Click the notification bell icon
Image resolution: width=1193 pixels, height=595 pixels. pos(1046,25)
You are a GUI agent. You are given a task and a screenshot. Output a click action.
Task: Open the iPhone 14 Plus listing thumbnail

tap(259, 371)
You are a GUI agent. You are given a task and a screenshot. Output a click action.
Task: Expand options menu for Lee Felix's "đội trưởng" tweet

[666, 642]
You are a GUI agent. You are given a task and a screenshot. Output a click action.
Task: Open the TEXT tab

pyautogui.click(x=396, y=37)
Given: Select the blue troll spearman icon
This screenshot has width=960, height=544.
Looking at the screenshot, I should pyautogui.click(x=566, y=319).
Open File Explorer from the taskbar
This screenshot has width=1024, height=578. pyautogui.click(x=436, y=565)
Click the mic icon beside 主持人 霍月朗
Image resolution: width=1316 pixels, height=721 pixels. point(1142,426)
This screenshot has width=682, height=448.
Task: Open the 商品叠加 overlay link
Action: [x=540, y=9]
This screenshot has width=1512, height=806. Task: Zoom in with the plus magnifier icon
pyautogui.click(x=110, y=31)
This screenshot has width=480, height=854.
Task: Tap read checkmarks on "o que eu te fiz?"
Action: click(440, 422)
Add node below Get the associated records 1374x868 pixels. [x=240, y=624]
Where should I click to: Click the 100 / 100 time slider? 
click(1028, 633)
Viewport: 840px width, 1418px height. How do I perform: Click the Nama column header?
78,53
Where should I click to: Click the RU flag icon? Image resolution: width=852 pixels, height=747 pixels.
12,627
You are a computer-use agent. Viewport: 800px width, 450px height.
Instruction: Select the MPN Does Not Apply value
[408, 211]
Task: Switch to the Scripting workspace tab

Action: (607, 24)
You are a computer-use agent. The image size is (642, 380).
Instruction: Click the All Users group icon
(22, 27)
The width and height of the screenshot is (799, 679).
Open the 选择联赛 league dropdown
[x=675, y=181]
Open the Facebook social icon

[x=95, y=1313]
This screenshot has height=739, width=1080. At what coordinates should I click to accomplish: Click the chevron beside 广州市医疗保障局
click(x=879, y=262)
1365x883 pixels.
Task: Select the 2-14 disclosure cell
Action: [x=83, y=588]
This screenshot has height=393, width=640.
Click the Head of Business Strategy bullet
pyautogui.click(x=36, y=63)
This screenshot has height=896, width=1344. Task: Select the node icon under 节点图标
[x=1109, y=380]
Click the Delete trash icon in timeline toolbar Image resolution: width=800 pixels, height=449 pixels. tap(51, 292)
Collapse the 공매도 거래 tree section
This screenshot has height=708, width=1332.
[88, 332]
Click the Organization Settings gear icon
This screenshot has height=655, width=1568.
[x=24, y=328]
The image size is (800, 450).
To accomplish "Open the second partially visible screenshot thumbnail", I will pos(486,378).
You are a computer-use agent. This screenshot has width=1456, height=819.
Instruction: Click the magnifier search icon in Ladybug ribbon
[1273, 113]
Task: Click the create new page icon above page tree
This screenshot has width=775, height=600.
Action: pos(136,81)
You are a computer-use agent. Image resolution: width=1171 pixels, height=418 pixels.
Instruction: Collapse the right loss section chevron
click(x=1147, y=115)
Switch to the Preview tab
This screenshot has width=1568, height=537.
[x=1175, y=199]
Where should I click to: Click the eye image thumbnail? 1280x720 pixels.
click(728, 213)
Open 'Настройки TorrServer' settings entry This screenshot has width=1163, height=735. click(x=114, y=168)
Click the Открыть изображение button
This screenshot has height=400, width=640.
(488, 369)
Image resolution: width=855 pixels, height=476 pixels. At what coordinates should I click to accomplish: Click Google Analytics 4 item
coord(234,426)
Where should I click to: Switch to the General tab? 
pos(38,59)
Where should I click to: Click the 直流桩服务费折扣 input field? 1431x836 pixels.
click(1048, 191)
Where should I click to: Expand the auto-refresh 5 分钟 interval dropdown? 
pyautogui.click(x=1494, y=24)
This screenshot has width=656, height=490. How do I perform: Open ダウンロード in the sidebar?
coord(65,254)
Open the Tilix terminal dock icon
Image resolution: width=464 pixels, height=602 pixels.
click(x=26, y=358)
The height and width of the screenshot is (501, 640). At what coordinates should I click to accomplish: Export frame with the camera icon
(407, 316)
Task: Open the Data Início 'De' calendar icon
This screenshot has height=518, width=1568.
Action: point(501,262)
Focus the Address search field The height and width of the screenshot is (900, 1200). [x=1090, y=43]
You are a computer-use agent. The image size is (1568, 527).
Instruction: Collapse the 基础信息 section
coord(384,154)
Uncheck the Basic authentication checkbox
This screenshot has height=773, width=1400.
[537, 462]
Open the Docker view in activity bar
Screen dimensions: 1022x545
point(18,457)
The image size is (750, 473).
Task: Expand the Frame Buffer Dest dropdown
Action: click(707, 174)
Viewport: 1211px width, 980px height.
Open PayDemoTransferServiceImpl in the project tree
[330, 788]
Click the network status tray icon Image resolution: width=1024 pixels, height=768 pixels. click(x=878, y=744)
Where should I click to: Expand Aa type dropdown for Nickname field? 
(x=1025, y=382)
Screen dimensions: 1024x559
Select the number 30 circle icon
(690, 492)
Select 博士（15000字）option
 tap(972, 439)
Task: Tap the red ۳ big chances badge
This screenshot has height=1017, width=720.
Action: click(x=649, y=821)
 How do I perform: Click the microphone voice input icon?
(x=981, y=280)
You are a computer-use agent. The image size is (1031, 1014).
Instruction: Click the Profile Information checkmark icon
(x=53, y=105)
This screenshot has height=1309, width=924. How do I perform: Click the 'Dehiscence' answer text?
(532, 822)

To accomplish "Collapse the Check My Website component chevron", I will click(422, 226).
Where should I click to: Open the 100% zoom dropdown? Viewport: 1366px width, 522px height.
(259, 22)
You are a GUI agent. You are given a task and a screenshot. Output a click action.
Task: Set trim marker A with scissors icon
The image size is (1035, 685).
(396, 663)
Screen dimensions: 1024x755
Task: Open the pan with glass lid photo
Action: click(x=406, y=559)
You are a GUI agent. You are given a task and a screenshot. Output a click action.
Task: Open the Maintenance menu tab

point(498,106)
---+---
=== TASK DETAILS ===
Every line of the listing is to be transcribed exactly.

=== TASK ANSWER ===
Click the notification bell icon
Image resolution: width=1193 pixels, height=595 pixels. pos(1046,25)
You are a GUI agent. You are given a task and a screenshot. Output a click action.
Task: Open the iPhone 14 Plus listing thumbnail

tap(259, 371)
You are a GUI agent. You are given a task and a screenshot. Output a click action.
Task: Expand options menu for Lee Felix's "đội trưởng" tweet

[666, 642]
You are a GUI agent. You are given a task and a screenshot. Output a click action.
Task: Open the TEXT tab

pyautogui.click(x=396, y=37)
Given: Select the blue troll spearman icon
This screenshot has width=960, height=544.
Looking at the screenshot, I should pyautogui.click(x=566, y=319).
Open File Explorer from the taskbar
This screenshot has width=1024, height=578. pyautogui.click(x=436, y=565)
Click the mic icon beside 主持人 霍月朗
Image resolution: width=1316 pixels, height=721 pixels. point(1142,426)
This screenshot has width=682, height=448.
Task: Open the 商品叠加 overlay link
Action: [x=540, y=9]
This screenshot has width=1512, height=806. Task: Zoom in with the plus magnifier icon
pyautogui.click(x=110, y=31)
This screenshot has width=480, height=854.
Task: Tap read checkmarks on "o que eu te fiz?"
Action: click(440, 422)
Add node below Get the associated records 1374x868 pixels. [x=240, y=624]
Where should I click to: Click the 100 / 100 time slider? 
click(1028, 633)
Viewport: 840px width, 1418px height. How do I perform: Click the Nama column header?
78,53
Where should I click to: Click the RU flag icon? Image resolution: width=852 pixels, height=747 pixels.
12,627
You are a computer-use agent. Viewport: 800px width, 450px height.
Instruction: Select the MPN Does Not Apply value
[408, 211]
Task: Switch to the Scripting workspace tab

Action: (607, 24)
You are a computer-use agent. The image size is (642, 380).
Instruction: Click the All Users group icon
(22, 27)
The width and height of the screenshot is (799, 679).
Open the 选择联赛 league dropdown
[x=675, y=181]
Open the Facebook social icon

[x=95, y=1313]
This screenshot has height=739, width=1080. At what coordinates should I click to accomplish: Click the chevron beside 广州市医疗保障局
click(x=879, y=262)
1365x883 pixels.
Task: Select the 2-14 disclosure cell
Action: [x=83, y=588]
This screenshot has height=393, width=640.
Click the Head of Business Strategy bullet
pyautogui.click(x=36, y=63)
This screenshot has height=896, width=1344. Task: Select the node icon under 节点图标
[x=1109, y=380]
Click the Delete trash icon in timeline toolbar Image resolution: width=800 pixels, height=449 pixels. tap(51, 292)
Collapse the 공매도 거래 tree section
This screenshot has height=708, width=1332.
[88, 332]
Click the Organization Settings gear icon
This screenshot has height=655, width=1568.
[x=24, y=328]
The image size is (800, 450).
To accomplish "Open the second partially visible screenshot thumbnail", I will pos(486,378).
You are a computer-use agent. This screenshot has width=1456, height=819.
Instruction: Click the magnifier search icon in Ladybug ribbon
[1273, 113]
Task: Click the create new page icon above page tree
This screenshot has width=775, height=600.
Action: pos(136,81)
You are a computer-use agent. Image resolution: width=1171 pixels, height=418 pixels.
Instruction: Collapse the right loss section chevron
click(x=1147, y=115)
Switch to the Preview tab
This screenshot has width=1568, height=537.
[x=1175, y=199]
Where should I click to: Click the eye image thumbnail? 1280x720 pixels.
click(728, 213)
Open 'Настройки TorrServer' settings entry This screenshot has width=1163, height=735. click(x=114, y=168)
Click the Открыть изображение button
This screenshot has height=400, width=640.
(488, 369)
Image resolution: width=855 pixels, height=476 pixels. At what coordinates should I click to accomplish: Click Google Analytics 4 item
coord(234,426)
Where should I click to: Switch to the General tab? 
pos(38,59)
Where should I click to: Click the 直流桩服务费折扣 input field? 1431x836 pixels.
click(1048, 191)
Where should I click to: Expand the auto-refresh 5 分钟 interval dropdown? 
pyautogui.click(x=1494, y=24)
This screenshot has width=656, height=490. How do I perform: Open ダウンロード in the sidebar?
coord(65,254)
Open the Tilix terminal dock icon
Image resolution: width=464 pixels, height=602 pixels.
click(x=26, y=358)
The height and width of the screenshot is (501, 640). At what coordinates should I click to accomplish: Export frame with the camera icon
(407, 316)
Task: Open the Data Início 'De' calendar icon
This screenshot has height=518, width=1568.
Action: point(501,262)
Focus the Address search field The height and width of the screenshot is (900, 1200). [x=1090, y=43]
You are a computer-use agent. The image size is (1568, 527).
Instruction: Collapse the 基础信息 section
coord(384,154)
Uncheck the Basic authentication checkbox
This screenshot has height=773, width=1400.
[537, 462]
Open the Docker view in activity bar
Screen dimensions: 1022x545
point(18,457)
The image size is (750, 473).
Task: Expand the Frame Buffer Dest dropdown
Action: click(707, 174)
Viewport: 1211px width, 980px height.
Open PayDemoTransferServiceImpl in the project tree
[330, 788]
Click the network status tray icon Image resolution: width=1024 pixels, height=768 pixels. click(x=878, y=744)
Where should I click to: Expand Aa type dropdown for Nickname field? 
(x=1025, y=382)
Screen dimensions: 1024x559
Select the number 30 circle icon
(690, 492)
Select 博士（15000字）option
 tap(972, 439)
Task: Tap the red ۳ big chances badge
This screenshot has height=1017, width=720.
Action: click(x=649, y=821)
 How do I perform: Click the microphone voice input icon?
(x=981, y=280)
You are a computer-use agent. The image size is (1031, 1014).
Instruction: Click the Profile Information checkmark icon
(x=53, y=105)
This screenshot has height=1309, width=924. How do I perform: Click the 'Dehiscence' answer text?
(532, 822)

To accomplish "Collapse the Check My Website component chevron", I will click(422, 226).
Where should I click to: Open the 100% zoom dropdown? Viewport: 1366px width, 522px height.
(259, 22)
You are a GUI agent. You are given a task and a screenshot. Output a click action.
Task: Set trim marker A with scissors icon
The image size is (1035, 685).
(396, 663)
Screen dimensions: 1024x755
Task: Open the pan with glass lid photo
Action: click(x=406, y=559)
You are a GUI agent. You are given a task and a screenshot. Output a click action.
Task: Open the Maintenance menu tab

point(498,106)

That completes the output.